PBI: What is Operation Dragon?
Jorge Molano: The plan was carried about under the guise of contracts from different public entities to study the risks of the energy system provided by the Public Services Corporation of Cali. This study ended up being a project of surveillance to identify the movements and activities, levels of vulnerability, and the names of family members of the leadership of SINTREMCALI (Public Services Corporation of Cali Workers’ Union), members of the CUT (United Workers Central), Berenice Celeyta of the Association Nomadesc, and then Congressional Representative Alexander Lopez Maya.
PBI: What were the reasons for the surveillance carried out against these people?
JM: First, to generate a climate of fear in those social sectors in Valle de Cauca.

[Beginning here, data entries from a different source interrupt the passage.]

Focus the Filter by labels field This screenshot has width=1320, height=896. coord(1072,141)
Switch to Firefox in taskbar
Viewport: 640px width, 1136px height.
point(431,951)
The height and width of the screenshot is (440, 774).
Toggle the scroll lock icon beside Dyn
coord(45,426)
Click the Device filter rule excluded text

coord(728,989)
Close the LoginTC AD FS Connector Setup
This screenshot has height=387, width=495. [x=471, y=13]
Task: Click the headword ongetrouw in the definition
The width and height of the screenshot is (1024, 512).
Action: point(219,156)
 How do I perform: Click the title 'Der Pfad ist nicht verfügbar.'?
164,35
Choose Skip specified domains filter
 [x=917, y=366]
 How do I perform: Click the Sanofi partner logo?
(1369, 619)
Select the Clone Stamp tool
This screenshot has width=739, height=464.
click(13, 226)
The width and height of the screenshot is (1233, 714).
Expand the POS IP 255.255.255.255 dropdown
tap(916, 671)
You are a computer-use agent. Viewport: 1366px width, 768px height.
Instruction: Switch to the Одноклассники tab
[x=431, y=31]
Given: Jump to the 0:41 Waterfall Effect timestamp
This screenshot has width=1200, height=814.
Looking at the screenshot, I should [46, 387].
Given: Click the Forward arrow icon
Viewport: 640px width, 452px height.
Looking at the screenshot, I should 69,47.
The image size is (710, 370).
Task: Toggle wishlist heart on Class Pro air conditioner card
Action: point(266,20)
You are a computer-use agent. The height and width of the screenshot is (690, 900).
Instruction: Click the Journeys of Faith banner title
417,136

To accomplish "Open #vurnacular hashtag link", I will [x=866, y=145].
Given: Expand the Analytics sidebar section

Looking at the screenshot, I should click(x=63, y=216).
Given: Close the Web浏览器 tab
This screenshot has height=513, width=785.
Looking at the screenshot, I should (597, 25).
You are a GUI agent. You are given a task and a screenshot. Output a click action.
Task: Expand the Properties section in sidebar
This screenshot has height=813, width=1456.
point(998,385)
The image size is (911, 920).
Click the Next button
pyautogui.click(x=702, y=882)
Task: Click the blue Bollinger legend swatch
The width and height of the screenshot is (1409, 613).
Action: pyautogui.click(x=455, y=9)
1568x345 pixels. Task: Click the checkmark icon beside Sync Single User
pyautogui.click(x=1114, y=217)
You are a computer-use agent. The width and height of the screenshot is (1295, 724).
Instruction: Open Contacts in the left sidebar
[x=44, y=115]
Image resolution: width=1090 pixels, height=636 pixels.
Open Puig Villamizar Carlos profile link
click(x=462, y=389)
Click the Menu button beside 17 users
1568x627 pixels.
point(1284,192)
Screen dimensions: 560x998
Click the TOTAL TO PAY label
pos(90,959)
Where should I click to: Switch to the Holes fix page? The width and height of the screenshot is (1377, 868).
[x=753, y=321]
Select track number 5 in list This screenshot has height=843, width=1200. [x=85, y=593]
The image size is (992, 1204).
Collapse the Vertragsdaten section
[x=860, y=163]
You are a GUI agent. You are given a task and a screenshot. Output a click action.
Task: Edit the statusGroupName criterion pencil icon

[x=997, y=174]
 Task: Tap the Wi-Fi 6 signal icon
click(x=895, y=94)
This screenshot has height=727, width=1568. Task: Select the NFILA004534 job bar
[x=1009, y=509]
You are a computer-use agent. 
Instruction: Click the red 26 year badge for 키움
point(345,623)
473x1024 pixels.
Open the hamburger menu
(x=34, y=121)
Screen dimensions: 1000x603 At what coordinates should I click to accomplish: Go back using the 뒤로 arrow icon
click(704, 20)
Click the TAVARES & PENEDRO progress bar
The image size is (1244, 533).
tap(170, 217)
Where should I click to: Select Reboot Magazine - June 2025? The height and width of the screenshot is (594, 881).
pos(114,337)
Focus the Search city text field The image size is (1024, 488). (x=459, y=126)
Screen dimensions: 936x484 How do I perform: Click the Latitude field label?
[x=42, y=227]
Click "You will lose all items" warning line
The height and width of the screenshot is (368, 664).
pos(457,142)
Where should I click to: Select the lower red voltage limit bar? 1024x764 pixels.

Second, to directly attack the Public Service Corporation of Cali Workers’ Union—they aimed to weaken the union structure.
PBI: And why the surveillance of Alexander Lopez and Berenice Celeyta?
JM: Alexander Lopez Maya had been challenging the privatisation of the Public Service Corporation of Cali and Berenice Celeyta had been accompanying and advising SINTREMCALI on human rights issues for many years.
PBI: In October 2011, three military officials were apprehended for their involvement in Operation Dragon. Do you consider these arrests a positive development in the case?
JM: This is a case of alarming and shameless impunity. It is one of those cases where the Colombia justice system did not require or need additional witness testimony: they had documented evidence of perpetrators’ responsibilities; they had the personal agenda of the Coronel where there was abundant information about trade unionists and human rights defenders; and they had the computers where they had recuperated deleted information that demonstrated all of this intelligence work.
The prosecutor changed times in the first few years of the case; we got them to open the case through a constitutional petition (or tutela). After a great deal of insistence, in 2011, the detention of the three military officials was ordered, with the caveat that they were given house arrest—they are going to their own homes. In other words, the message the Prosecutor sends is that if you plan to kill human rights defenders in Colombia, members of the political opposition, and trade unionists this, in and of itself, is not a serious matter, and it allows people to doubt that they were actually going to carry out these crimes, as if [those arrested] apparently do not constitute a real threat to either the [human rights] defenders or the larger society.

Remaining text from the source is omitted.